I've known it would be good to write about, because it might help others who are also quietly in this predicament feel less alone. But it has taken a long time for me to accept that this was the predicament I have inadvertently landed in.

Today, I'm going to change that.

The predicament I wish to talk about is something I've been made to feel ashamed is happening, as it goes against the societal grain. This predicament is simple: university has not been the most fantastic, exhilarating, life-changing experience I was promised it would be.

That isn't to say that it hasn't been any of those things at all. I'm fully aware that people will read this and be like "pah, gutted! I'm having the time of my life. University for me has been PERFECT, soz for your woes Flo" and yes - I have had some brilliant times here, my English Lit course caters brilliantly to my needs and as indicated by my blog about the city, I remain to be besotted with Glasgow itself. However, it hasn't been all smooth sailing for me.

To start from the beginning, my flat mates and I are not the best buddies I was guaranteed they would be - our relationship is by and large a 'working' one. You are generally told that your flatmates will be your first guaranteed circle of pals, but this just wasn't the case for us. I was placed in private halls which - truthfully - I haven't found to be particularly friendly, in comparison to the other halls actually owned by the University of Glasgow. But with the building I live in being the first port of call and that letting me down, it's been challenging to throw myself into socializing elsewhere. Usually alone.

A few months on and everybody seems to have found their niche and I am usually found floating in between them, never particularly fixed to one group. I am not exactly companionless and there is always somebody to go out with, but to feel like you don't fully belong anywhere with anybody pushed me to a real low ebb.

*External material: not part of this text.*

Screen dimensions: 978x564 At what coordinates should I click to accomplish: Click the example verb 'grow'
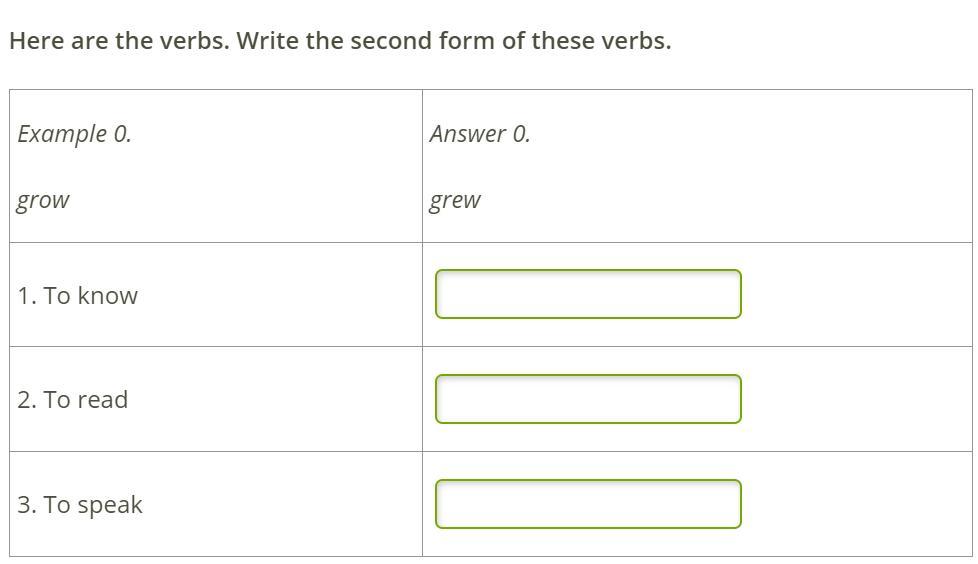coord(43,200)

By the end of the first semester, my willing myself to believe that everything was fine, great, amazing had disappeared. I couldn't go even for a few hours without crying over the smallest things. Though I'm well aware that it isn't REALLY the biggest issue in the world, I remember when I discovered that a flat mate had eaten an entire packet of my bacon - I cried for around 3 hours and felt awful for having to ring my mum for her to bring me to my senses. Most days, I could hardly bring myself to get out of bed - I couldn't see a reason to. The worst part was that I felt like I did not have somebody at my university close enough for me to really confide in them without them judging me, or even becoming offended. Looking back on it, I probably was a bit depressed.

It is the beginning of semester 2 now and I just can't go back to that. That wasn't very Flo of me, y'know.

There is a lot of stigma attached to those who don't absolutely love university - what with the "best years of your life!" line thrown at you by every elder you come across. This is why it took a lot of soul searching and "come on Flo, don't be a dick" for me to finally write and publish this. I like to think that maybe I'm not the only one with this little speed bump, and hopefully others might read it and feel less alone.

Finally, it can feel like a long, bastard wait for somebody to reach out to me, but the assertive military child in me isn't quite ready to sit back and accept that as my fate. If there isn't anybody to reach out, I have to get there first. Generally in life, I am an optimist and I always, always hope for good things, even when it feels like this hope is slipping away more quickly than I could ever grab it back.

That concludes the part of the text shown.